# Small Prompt Fine-Tuning

A concise Hugging Face `Seq2SeqTrainer` setup for fine-tuning on the short or very-short prompt datasets. Adjust the cell parameters before launching training (ideally on a GPU-enabled runtime such as Google Colab).

In [None]:
from __future__ import annotations

import numpy as np
import torch
from datasets import DatasetDict, load_dataset
from pathlib import Path
from transformers import (AutoModelForSeq2SeqLM, AutoTokenizer, DataCollatorForSeq2Seq,
                          Seq2SeqTrainer, Seq2SeqTrainingArguments)
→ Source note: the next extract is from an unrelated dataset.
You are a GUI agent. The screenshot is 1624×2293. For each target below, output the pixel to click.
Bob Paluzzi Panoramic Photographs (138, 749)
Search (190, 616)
PROJECT_ROOT = Path('..').resolve()
SHORT_TRAIN = PROJECT_ROOT / 'src' / 'training_data' / 'dsp-train.csv'
SHORT_TEST = PROJECT_ROOT / 'src' / 'training_data' / 'dsp-test.csv'
VERY_SHORT_TRAIN = PROJECT_ROOT / 'src' / 'training_data' / 'dvsp-train.csv'
VERY_SHORT_TEST = PROJECT_ROOT / 'src' / 'training_data' / 'dvsp-test.csv'

BASE_MODEL = 'Falconsai/text_summarization'
MAX_SOURCE_LENGTH = 512
MAX_TARGET_LENGTH = 128

np.random.seed(42)
torch.manual_seed(42)
if torch.cuda.is_available():
    torch.cuda.manual_seed_all(42)


def load_datasets(use_very_short: bool = False):
    if use_very_short:
        train_file = VERY_SHORT_TRAIN
        eval_file = VERY_SHORT_TEST
    else:
        train_file = SHORT_TRAIN
        eval_file = SHORT_TEST
    data_files = {'train': str(train_file), 'validation': str(eval_file)}
    return load_dataset('csv', data_files=data_files)


def prepare_tokenizer():
    return AutoTokenizer.from_pretrained(BASE_MODEL, use_fast=True)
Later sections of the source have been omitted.